Моментально ударили барабаны — и Николаева вместе с первой общей шеренгой понесло вперед с великолепной, прочувствованной отмашкой рук. Колотушка большого барабана, испуганный крик отпрянувшей вороны, дробь мелкого, а-ля пионерского барабанчика, радость бравого строя, чистый мороз — все это воодушевляло и взбадривало. Ему показалось, что он стал вспоминать сегодняшний сон в точных подробностях. Отшлифованное небо слепило глаза, и они стали слезиться, как от сантиментов или гриппа. Николаев продвинулся на положенные его должности пятнадцать шагов и маршировал на месте. Он дождался ажурного ритмического пассажа обоих барабанов и вместе со всеми повернулся налево, идя в смыкающейся к центру колонне одногодков. Еще один барабанный пассаж — и все иерархические шеренги обратились лицом к командиру и замерли корпусами на начищенных носочках. Сердце и после воцарения тишины отражало внутри ребер военную, первобытную музыку. Тук-тук, тук-тук. Как жалко, что не было писклявой флейты!

— Вольно! — сказал подполковник Комов.

И вся тысяча присела на одну ножку. Ком стал единолично оглядывать облик своих заместителей спереди и со спины. Строевой смотр — эта распростертая тушка армейских сословий, по которым течет жизненный срок службы.

Целое сословие был командир полка, ясновидящий Комов, властный, ученый, презирающий фамильярность, скрупулезно покоривший все предшествующие ступеньки карьеры. Его заместители были тоже неприступным сословием. Командиры рот предпочитали себе подобных, младшие офицеры — младших, прапорщики с высоты своего собственного тщеславия любили краснощекий род прапорщиков и презирали “зеленых” лейтенантиков. Ниже располагались непрофессионалы: “дедушки”-сержанты и “дедушки”-солдаты из неучебных команд, дышащие на ладан службы; ниже: сержанты-“черпаки-годовики” и соответственно рядовые “черпаки”, середина, главные ревнители иерархии порядка; ниже: вчерашние бойцы, младшие сержанты, Федьки, “пряники”, “печенюги моченые”, которым служить еще, как антиквариату. И наконец, замыкали грандиозную военную тайну, жались друг к другу и к собственному терпению, как бледные поганки к пеньку, сами бойцы, курсантики, стриженые-перестриженые, толстые и тонкие, такие, какими их застигла стихия за забором, размышляющие о конце начавшегося долга.

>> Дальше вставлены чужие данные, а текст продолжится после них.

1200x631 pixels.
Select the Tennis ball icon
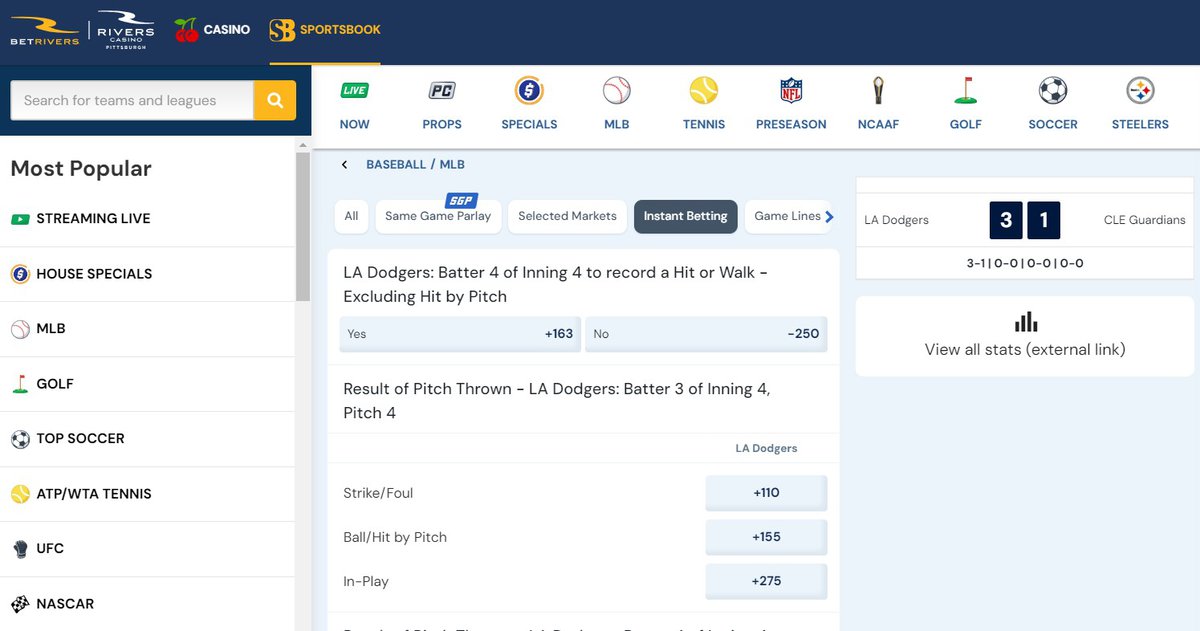[704, 91]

Командир с начальником штаба осмотрели старших офицеров и распределили их по взводам проверить клеймение одежды, документы и стрижку солдат. Николаев с облегчением увидел повернутым зрачком, что к его взводу, робея и шутя, подошел флегматичный, невредный штабной капитан Осколков, у которого под перчатками на ладонях не заживала экзема, и, может быть, поэтому он был такой несуразно робкий. К шеренге сержантов-замкомвзводов, как всегда, направился не мерзнущий на русском холоде майор Строкотов. Он был дотошным ревизором, который ничего не забывал, и во всем видел вредную для службы подоплеку.